DIRECTIONS FOR THIS TASK
Rewrite the items from the line with "Open the Translate option" up to and including the line with "tap(990, 676)", changing "sidebar" to "side panel" and keeping everything else as it is. Return only those lines.

══ THE RECORDS

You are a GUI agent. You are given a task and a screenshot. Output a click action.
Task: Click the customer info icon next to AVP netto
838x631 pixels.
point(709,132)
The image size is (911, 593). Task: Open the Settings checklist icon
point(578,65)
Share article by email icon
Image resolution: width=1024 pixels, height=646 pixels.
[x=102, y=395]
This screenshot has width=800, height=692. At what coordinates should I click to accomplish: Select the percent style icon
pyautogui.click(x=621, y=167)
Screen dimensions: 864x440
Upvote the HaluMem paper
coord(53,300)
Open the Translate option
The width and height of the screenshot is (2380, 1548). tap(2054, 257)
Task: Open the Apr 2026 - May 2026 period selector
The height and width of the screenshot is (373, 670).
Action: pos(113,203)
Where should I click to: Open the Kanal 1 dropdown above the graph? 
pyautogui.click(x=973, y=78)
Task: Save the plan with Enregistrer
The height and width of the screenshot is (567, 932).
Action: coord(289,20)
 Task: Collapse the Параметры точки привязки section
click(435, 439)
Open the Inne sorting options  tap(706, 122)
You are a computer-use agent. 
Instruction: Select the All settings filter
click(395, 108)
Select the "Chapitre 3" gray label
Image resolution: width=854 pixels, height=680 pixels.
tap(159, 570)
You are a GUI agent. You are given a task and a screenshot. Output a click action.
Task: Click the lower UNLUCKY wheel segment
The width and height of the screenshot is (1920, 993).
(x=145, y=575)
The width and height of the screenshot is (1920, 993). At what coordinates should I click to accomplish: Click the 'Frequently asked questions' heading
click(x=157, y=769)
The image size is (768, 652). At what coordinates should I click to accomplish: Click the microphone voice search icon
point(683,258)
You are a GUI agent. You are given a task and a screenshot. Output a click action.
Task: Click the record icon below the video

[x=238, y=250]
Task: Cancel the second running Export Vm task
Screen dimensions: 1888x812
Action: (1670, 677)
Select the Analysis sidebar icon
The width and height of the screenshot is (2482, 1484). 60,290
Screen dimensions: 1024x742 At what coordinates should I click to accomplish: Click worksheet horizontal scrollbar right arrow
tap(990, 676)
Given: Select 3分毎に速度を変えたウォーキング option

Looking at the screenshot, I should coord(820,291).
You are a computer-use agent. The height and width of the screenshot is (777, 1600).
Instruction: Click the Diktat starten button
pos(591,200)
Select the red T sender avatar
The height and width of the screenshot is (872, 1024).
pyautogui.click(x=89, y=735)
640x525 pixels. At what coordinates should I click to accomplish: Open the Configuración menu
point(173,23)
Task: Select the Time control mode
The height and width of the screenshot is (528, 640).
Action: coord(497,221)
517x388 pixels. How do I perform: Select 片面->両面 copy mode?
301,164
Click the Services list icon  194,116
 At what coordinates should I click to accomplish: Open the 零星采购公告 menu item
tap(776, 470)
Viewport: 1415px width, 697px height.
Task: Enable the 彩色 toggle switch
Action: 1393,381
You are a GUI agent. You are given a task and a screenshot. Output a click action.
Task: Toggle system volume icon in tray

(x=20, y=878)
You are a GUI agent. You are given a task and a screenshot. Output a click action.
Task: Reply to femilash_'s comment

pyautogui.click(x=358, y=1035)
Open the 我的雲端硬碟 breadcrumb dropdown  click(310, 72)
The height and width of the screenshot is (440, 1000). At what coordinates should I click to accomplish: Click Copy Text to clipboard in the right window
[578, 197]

════

RESULT OF THE TASK
Open the Translate option
The width and height of the screenshot is (2380, 1548). tap(2054, 257)
Task: Open the Apr 2026 - May 2026 period selector
The height and width of the screenshot is (373, 670).
Action: pos(113,203)
Where should I click to: Open the Kanal 1 dropdown above the graph? 
pyautogui.click(x=973, y=78)
Task: Save the plan with Enregistrer
The height and width of the screenshot is (567, 932).
Action: coord(289,20)
 Task: Collapse the Параметры точки привязки section
click(435, 439)
Open the Inne sorting options  tap(706, 122)
You are a computer-use agent. 
Instruction: Select the All settings filter
click(395, 108)
Select the "Chapitre 3" gray label
Image resolution: width=854 pixels, height=680 pixels.
tap(159, 570)
You are a GUI agent. You are given a task and a screenshot. Output a click action.
Task: Click the lower UNLUCKY wheel segment
The width and height of the screenshot is (1920, 993).
(x=145, y=575)
The width and height of the screenshot is (1920, 993). At what coordinates should I click to accomplish: Click the 'Frequently asked questions' heading
click(x=157, y=769)
The image size is (768, 652). At what coordinates should I click to accomplish: Click the microphone voice search icon
point(683,258)
You are a GUI agent. You are given a task and a screenshot. Output a click action.
Task: Click the record icon below the video

[x=238, y=250]
Task: Cancel the second running Export Vm task
Screen dimensions: 1888x812
Action: (1670, 677)
Select the Analysis side panel icon
The width and height of the screenshot is (2482, 1484). 60,290
Screen dimensions: 1024x742 At what coordinates should I click to accomplish: Click worksheet horizontal scrollbar right arrow
tap(990, 676)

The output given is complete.